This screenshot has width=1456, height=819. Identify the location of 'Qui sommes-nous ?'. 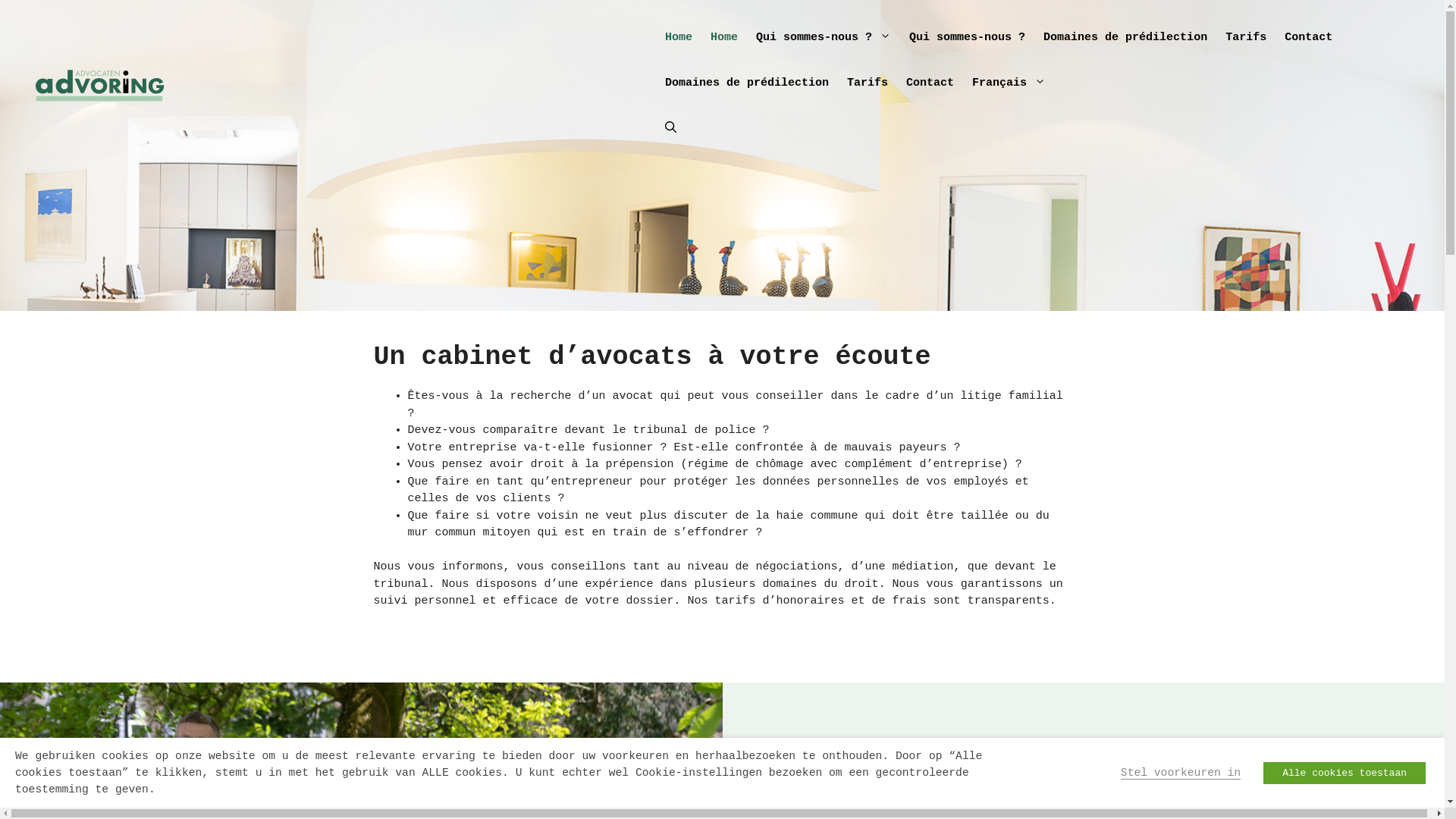
(822, 37).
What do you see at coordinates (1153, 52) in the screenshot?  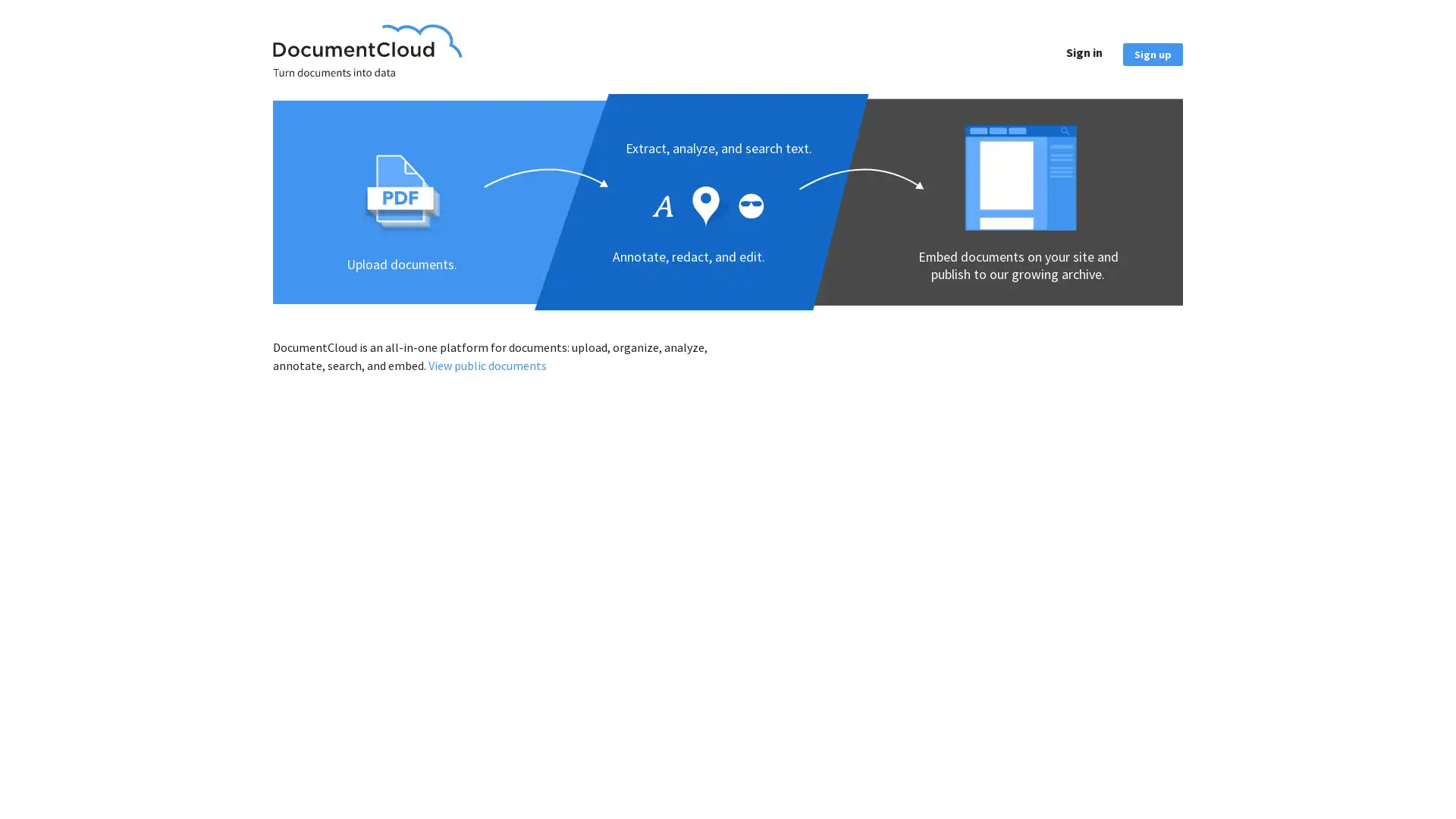 I see `Sign up` at bounding box center [1153, 52].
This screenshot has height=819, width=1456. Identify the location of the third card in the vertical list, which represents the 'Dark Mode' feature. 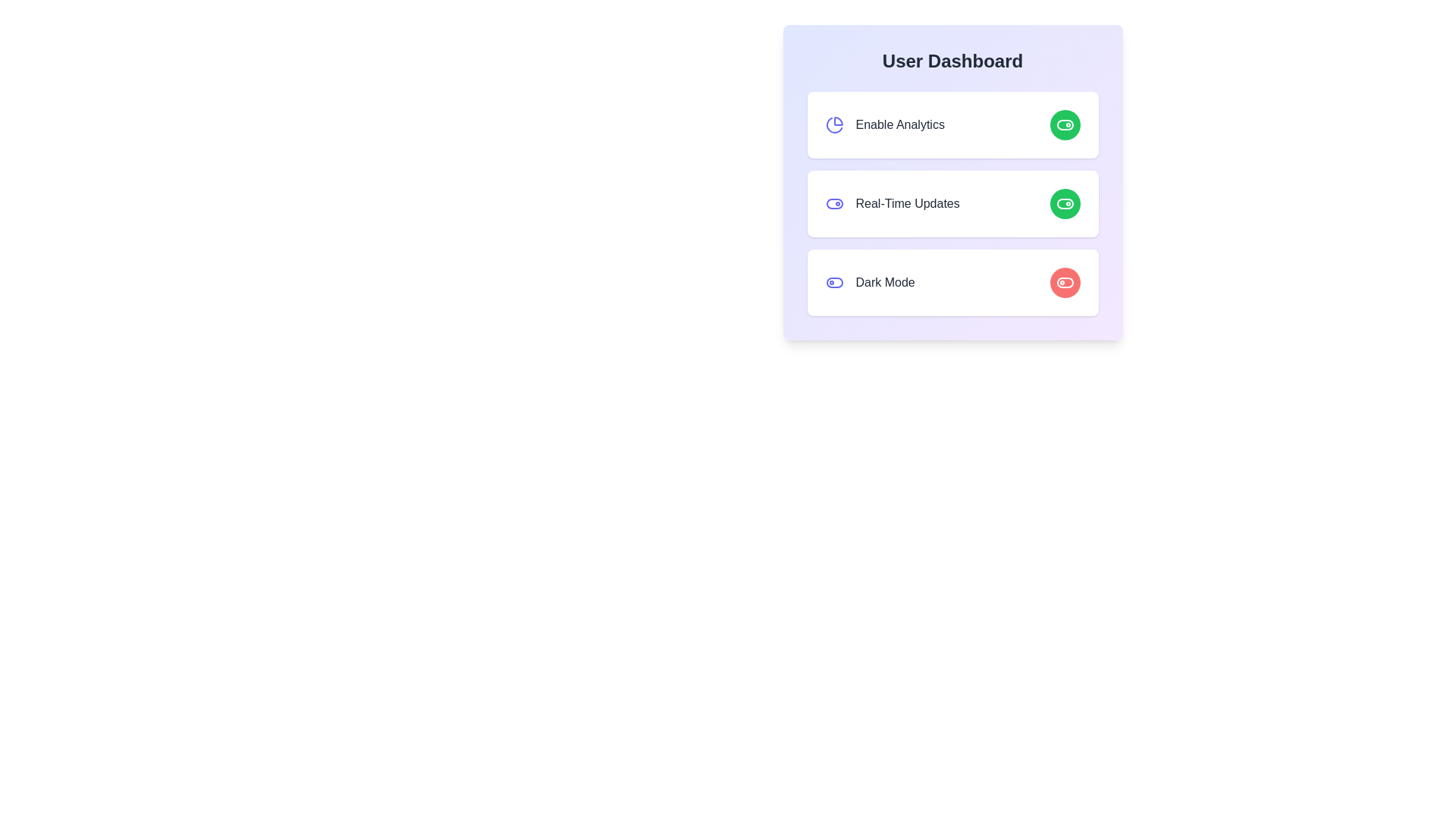
(952, 283).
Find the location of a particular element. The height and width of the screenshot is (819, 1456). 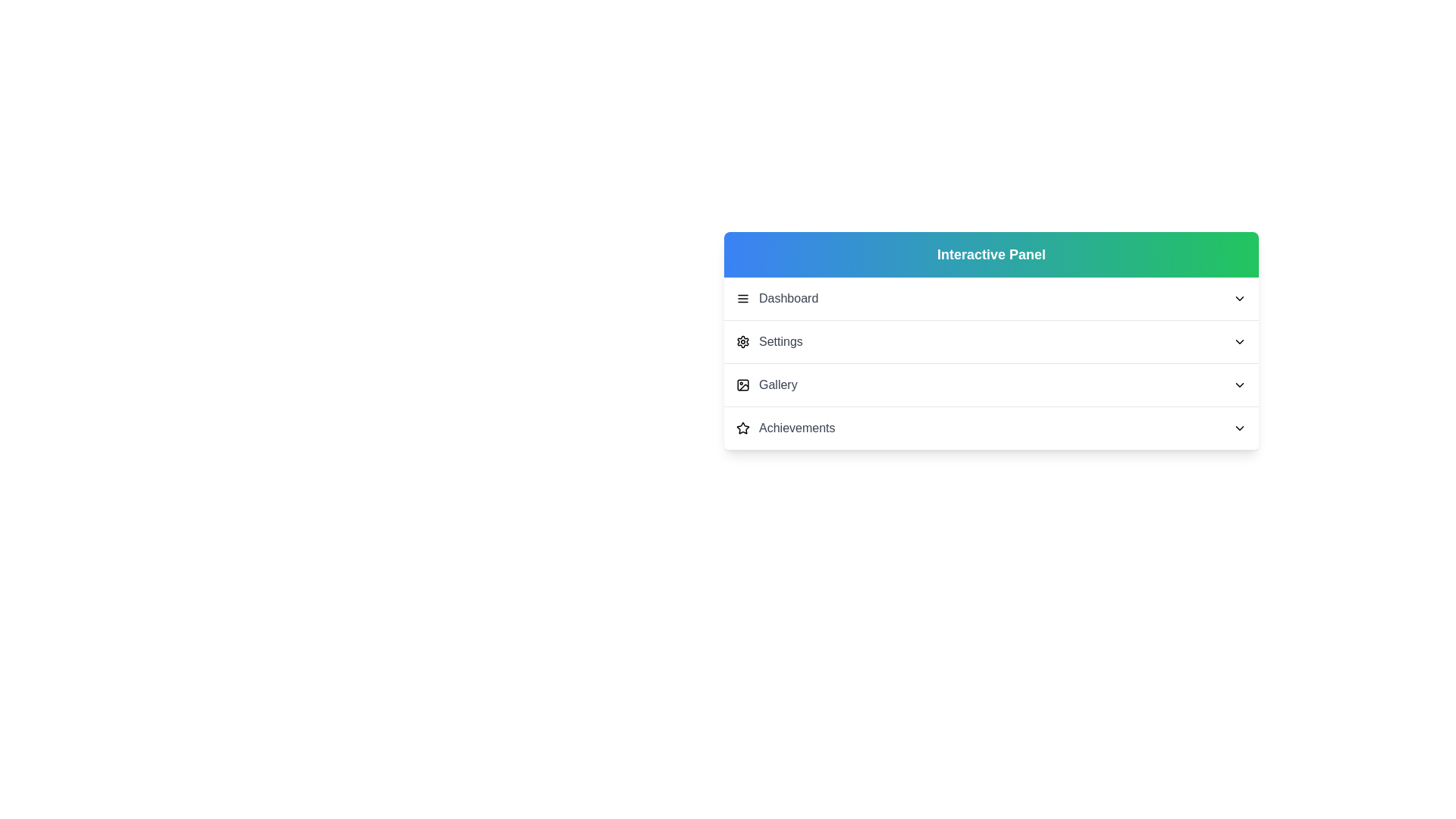

the star-shaped icon with a hollow center, filled with black styling, located in the middle of the right section of the panel is located at coordinates (742, 428).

——————————

Could you repeat the material word for word, starting with the line containing "Find the location" and going through the end of the material, leaving out the pictures?

Find the location of a particular element. The height and width of the screenshot is (819, 1456). 

the star-shaped icon with a hollow center, filled with black styling, located in the middle of the right section of the panel is located at coordinates (742, 428).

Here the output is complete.